今日から劇場版が始まったのは『天元突破グレンラガン』。昨年放送され絶大的な人気を得たガイナックスの痛快娯楽ロボットアニメだが、テレビ版はたったの全27話なのに急展開に次ぐ急展開、息つく暇のない熱血ドラマ。詰め込みに詰め込みまくって主人公シモンの成長譚をみっちり描いていただけに、さらに短くなる劇場版でどれだけ「グレンラガンらしさ」を出せるのか、要所要所切り貼りしただけの総集編になっていやしないかと観賞前は心配の方が強かった。同じガイナックスの『劇場版トップをねらえ!1&2』なんてまさにそうだし。

しかし今回のグレンの編集方法は『劇トップ』じゃなくて『新劇場版ヱヴァンゲリヲン』だった。『紅蓮篇』では4部構成だったテレビ版のうち2部までを再構成したと事前に聞いてはいて、確かに前半は1部の展開をきっちり編集。見せるべきところはたっぷり見せて、切るところはばっさりカットで、特に1部のクライマックスであるところの第8話「さらばダチ公」はほぼノーカットで見せてくれたのには好感。久しぶりのグレン観賞で忘れている部分が多くてもしっかりストーリーにのめりこめたし、「ダチ公」では話の展開をわかっているだけに余計に感涙させてもらった。
そして2部、いじいじシモンの展開もテレビ通りだなー、と思ってたら途中から見たことのない展開、聞いたことのないセリフに新メカまで!? 新規カットは編集上のつなぎ程度だと覚悟していたら、ラスト20分ほどはほぼ完全新規作画、大胆変更の超ストーリーに大変化を遂げていた。
これは、ネタバレしたらもったいないので詳しくは書かないが、ロボットアニメの王道的な……。スタッフがテレビ版でやりきれなかった部分を、良い形で映像できたんだと思う。グレンラガンはもちろんのこと、次第に影の薄くなってしまったヨーコだって劇場版では新たな活躍の場が設けられており、おそらくテレビ版を何度も楽しんでいた人ほどビックリするだろう。そして多くの人は『新劇ヱヴァ』クライマックスのようなカタルシスを感じられる、はず。『劇グレン』は決してただの切り貼りテレビアニメではなく、しっかりテレビ版同様、いやそれ以上の制作側の熱気が大画面から感じることができた。

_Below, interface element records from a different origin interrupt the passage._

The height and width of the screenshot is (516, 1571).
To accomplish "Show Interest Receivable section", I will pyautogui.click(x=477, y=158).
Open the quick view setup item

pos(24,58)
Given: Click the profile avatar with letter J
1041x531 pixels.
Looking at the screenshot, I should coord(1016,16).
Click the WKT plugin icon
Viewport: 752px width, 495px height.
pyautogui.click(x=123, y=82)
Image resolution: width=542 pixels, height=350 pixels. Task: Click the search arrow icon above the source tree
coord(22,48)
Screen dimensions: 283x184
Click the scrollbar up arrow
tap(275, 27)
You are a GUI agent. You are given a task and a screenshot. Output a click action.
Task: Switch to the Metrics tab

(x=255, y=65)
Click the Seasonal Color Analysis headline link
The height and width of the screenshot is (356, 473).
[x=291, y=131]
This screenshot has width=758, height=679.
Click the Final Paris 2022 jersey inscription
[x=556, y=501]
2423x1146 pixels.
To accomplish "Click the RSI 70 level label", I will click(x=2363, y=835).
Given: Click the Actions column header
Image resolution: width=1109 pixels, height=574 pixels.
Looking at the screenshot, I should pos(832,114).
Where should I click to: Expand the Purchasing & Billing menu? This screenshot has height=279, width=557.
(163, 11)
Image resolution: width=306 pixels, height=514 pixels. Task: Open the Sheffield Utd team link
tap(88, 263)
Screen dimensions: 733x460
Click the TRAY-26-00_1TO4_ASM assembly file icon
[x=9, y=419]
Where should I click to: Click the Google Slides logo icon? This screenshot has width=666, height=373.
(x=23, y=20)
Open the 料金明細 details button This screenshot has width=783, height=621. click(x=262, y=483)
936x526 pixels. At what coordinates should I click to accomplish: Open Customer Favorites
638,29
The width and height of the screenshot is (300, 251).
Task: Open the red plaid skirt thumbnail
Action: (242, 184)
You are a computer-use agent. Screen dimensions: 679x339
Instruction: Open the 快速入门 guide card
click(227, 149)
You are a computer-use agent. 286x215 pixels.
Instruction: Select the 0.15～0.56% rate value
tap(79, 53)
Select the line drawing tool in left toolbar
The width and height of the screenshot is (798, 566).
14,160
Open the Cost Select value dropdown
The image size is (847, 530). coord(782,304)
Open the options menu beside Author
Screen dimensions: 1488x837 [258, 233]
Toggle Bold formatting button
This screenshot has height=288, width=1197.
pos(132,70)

グレンラガンは元々テレビ版でも迫力のあるロボアクションを描いてきたから大画面でも充分見ごたえがあるし、劇場版に際して加えられた新規カットはさらに圧巻の出来栄え。『新劇場版ヱヴァンゲリヲン』や『劇場版機動戦士Ζガンダム 星を継ぐ者』並の傑作総集編映画と言っても過言ではなし。テレビ版のファンなら、絶対に劇場で観ることをオススメする。